**TASK DETAILS:**
Go through the data and copy each line that holds "target".
::::::::
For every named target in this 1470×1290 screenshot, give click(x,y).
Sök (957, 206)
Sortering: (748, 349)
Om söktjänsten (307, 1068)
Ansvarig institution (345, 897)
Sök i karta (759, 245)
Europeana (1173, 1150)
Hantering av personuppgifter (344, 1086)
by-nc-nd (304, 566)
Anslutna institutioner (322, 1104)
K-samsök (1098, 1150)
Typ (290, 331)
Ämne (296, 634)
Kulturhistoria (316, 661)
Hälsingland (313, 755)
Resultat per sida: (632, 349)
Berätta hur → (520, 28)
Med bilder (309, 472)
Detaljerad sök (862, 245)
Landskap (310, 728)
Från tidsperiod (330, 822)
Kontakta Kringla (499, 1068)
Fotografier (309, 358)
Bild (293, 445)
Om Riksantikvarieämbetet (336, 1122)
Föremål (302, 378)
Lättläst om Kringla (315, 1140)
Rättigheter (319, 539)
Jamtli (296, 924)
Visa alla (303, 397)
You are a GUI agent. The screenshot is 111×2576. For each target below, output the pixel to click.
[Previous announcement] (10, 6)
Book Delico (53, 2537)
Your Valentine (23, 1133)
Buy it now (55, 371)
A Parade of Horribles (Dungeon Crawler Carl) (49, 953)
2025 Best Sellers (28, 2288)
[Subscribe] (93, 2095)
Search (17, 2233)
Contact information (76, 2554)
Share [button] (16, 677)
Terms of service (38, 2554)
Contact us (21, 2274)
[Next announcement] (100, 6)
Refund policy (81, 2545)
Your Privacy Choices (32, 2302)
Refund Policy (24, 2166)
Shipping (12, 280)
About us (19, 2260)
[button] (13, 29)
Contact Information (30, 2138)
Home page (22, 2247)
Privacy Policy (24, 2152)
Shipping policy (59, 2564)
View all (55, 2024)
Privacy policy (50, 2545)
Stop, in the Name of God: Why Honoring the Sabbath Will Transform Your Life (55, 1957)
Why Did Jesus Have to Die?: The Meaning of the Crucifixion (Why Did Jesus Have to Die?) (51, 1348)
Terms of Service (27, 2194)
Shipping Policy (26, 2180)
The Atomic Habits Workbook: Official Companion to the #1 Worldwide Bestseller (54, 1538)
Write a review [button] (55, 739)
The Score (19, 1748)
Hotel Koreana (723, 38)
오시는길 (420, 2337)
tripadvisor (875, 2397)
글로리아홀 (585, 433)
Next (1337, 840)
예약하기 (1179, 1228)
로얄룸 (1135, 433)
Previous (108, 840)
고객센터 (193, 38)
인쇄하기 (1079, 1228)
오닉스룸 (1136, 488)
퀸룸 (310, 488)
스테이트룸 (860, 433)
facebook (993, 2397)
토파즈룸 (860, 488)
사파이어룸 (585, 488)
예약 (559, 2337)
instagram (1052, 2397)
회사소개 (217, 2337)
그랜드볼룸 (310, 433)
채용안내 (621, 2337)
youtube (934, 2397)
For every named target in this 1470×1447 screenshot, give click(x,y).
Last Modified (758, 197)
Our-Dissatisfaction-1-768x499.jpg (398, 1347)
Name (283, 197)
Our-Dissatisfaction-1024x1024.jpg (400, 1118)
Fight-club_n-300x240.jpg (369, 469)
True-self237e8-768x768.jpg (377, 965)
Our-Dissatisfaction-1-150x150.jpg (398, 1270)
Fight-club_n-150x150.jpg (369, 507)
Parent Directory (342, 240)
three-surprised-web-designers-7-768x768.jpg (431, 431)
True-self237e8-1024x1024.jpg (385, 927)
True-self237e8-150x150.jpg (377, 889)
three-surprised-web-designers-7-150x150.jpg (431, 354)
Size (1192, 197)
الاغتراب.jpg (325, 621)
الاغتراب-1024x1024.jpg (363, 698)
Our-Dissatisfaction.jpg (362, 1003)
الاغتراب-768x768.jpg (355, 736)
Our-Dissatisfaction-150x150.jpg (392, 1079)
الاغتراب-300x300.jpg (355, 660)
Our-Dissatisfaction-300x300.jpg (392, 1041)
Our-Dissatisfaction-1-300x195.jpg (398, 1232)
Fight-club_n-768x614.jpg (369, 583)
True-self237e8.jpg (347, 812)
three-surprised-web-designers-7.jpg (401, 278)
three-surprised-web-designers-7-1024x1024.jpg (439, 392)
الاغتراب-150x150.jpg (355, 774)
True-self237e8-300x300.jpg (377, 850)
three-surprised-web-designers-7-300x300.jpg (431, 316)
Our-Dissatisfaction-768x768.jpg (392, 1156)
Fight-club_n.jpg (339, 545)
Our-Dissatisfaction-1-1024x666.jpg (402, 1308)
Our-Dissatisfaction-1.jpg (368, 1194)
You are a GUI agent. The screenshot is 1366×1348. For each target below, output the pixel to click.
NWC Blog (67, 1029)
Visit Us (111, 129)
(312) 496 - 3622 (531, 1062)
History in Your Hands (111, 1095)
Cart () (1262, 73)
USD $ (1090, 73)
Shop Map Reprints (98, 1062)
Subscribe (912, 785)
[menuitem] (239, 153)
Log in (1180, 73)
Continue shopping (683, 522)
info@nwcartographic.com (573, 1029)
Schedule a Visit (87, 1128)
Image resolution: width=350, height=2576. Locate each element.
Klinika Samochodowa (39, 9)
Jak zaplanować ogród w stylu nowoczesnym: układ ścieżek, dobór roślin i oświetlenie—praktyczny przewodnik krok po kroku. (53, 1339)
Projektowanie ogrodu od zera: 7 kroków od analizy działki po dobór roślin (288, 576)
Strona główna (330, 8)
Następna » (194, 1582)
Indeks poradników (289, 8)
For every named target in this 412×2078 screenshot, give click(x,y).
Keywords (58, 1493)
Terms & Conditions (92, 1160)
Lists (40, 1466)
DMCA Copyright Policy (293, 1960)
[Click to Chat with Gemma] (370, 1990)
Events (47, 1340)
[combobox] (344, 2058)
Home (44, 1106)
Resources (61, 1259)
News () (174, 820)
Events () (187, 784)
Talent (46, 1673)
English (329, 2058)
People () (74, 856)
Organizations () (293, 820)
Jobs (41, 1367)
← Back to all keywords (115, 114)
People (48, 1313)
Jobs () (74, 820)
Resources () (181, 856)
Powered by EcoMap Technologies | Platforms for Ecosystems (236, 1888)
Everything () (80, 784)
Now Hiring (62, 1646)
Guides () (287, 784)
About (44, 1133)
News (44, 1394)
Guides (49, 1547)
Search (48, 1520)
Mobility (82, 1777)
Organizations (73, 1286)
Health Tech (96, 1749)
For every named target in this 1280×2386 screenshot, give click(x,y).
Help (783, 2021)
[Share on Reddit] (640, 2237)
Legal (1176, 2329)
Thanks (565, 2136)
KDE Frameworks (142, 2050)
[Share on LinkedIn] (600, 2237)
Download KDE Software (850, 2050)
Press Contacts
::::::::
**ANSWER AREA:**
For every named target in this 1470×1290 screenshot, give click(x,y).
You are a GUI agent. The screenshot is 111×2576. For each target below, output the pixel to click.
For every named target in this 1470×1447 screenshot, give click(x,y).
You are a GUI agent. The screenshot is 1366×1348. For each target below, output the pixel to click.
For every named target in this 412×2078 screenshot, give click(x,y).
For every named target in this 1280×2386 screenshot, give click(x,y).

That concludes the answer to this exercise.